L’era digitale sta operando profondi cambiamenti individuali, sociali, culturali, politici. Gli algoritmi regolano la nostra vita in modo sempre più sofisticato, mentre i computer hanno raggiunto un tale livello di coscienza che, si potrebbe dire, l’intelligenza artificiale ha iniziato a pensare e sognare per noi. Con l’avvento delle tecnologie di quinta generazione (5G), uomo e intelligenza artificiale daranno vita una realtà ibrida ancora difficilmente immaginabile.

In un mondo sempre più regolato da paradigmi di performatività, velocità e aggiornamento, la comunicazione digitale ci costringe ad abitare “spazi incerti ed esposti, dove non siamo mai pienamente” (Merlini, Ubicumque, 2015). Assistiamo così alla comparsa di nuove problematiche cliniche – dalla internet addiction all’isolamento digitale –, indotte proprio da quegli stessi strumenti che promettono di ottimizzare le nostre vite. Vi è inoltre una domanda crescente di terapie online, talora erogate attraverso chatbot nelle quali il professionista è sostituito da software con competenze pseudo-psicologiche, che pongono inedite questioni tecniche e deontologiche.

A fronte di uno scenario inquietante ma, evidentemente, non esente da potenti risvolti seduttivi, che impone di riconsiderare in modo radicale le idee di soggettività, sofferenza e cura, la psicoanalisi si dimostra attuale nel contrastare queste nuove forme di attacco alla “capacità di pensare” e, al tempo stesso, nel difendere il “fondamento relazionale” della vita umana. Al di là delle differenze di scuola, la psicoanalisi conferisce dignità all’inalienabile sofferenza individuale, offre ascolto alla dimensione inconscia che abitiamo e valorizza il rapporto interpersonale come fattore primario e imprescindibile della cura. Una risposta al perenne richiamo della soggettività, reso oggi forse ancora più urgente dal sogno di una nuova identità imperitura, molteplice e diffusa, a cui il postumano ci espone.

 

Riccardo Bernardini è presidente dell’IPAP (Istituto di Psicologia Analitica e Psicodramma, Scuola di Specializzazione in Psicoterapia) e segretario scientifico della Fondazione Eranos.

Ludovica Blandino, psicologa psicoterapeuta, è candidata della SPI.

 

Freud scienziato scomodo

Alessandra Campo

 

La psicoanalisi di Freud è la migliore teoria del soggetto di cui disponiamo: migliore perché laica, lucida, scomoda e, soprattutto, sperimentale. A differenza della stragrande maggioranza delle altre “psi”, infatti, essa non si comporta, nei riguardi della sofferenza psichica come Freud rimproverava Rank di comportarsi con i traumi-incendi, vale a dire limitandosi a spostare la lampada a petrolio che li ha scatenati.
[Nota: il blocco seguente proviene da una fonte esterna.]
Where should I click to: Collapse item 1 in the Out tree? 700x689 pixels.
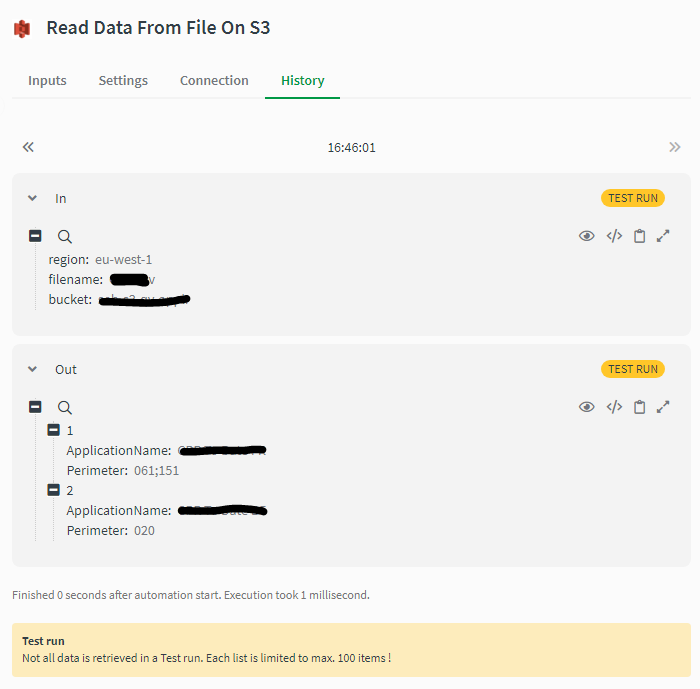(x=54, y=430)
La psicoanalisi rifiuta il modello meccanico di causalità del post hoc (incendio) ergo propter hoc (lampada a petrolio), e lo rifiuta perché non si limita ad allontanare, via cognitiva o comportamentale, le cause “prossime” o manifeste del fuoco promettendo al paziente successi facili e a costo zero. Freud puntava a intervenire sulle “condizioni iniziali” dell’incendio e, quando vi riusciva, tentava di modificarle. Ma nessuno, nemmeno lui, sapeva quando, come e se la rettifica dell'originario processo di rimozione sarebbe avvenuta.
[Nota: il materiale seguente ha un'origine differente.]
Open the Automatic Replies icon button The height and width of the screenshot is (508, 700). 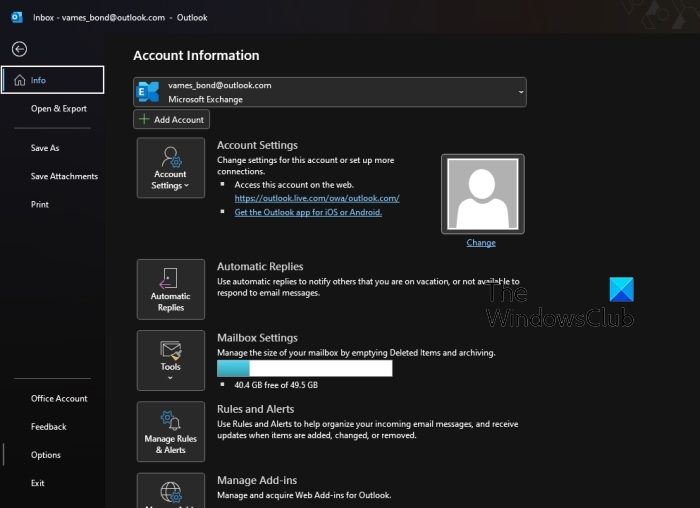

La psicoanalisi, perciò, non è scientifica se scientifica significa "protocollabile". I suoi risultati non sono prevedibili né con anticipo né con esattezza. Ma, siamo sicuri che questo sia possibile da parte della scienza che oggi gode di così buona stampa? I fisici del CERN sanno forse già ora quando la prossima onda gravitazionale o particella di antimateria sarà rilevata?  Più che meno esatta o meno scientifica, direi che la psicoanalisi è solo meno comoda e Freud, del resto, lo sapeva bene: l’incontro con un neutrino o un’onda gravitazionale ci crea meno problemi di quello con i nostri escrementi.

 

Alessandra Campo, assegnista di ricerca in filosofia teoretica presso l'università dell'Aquila.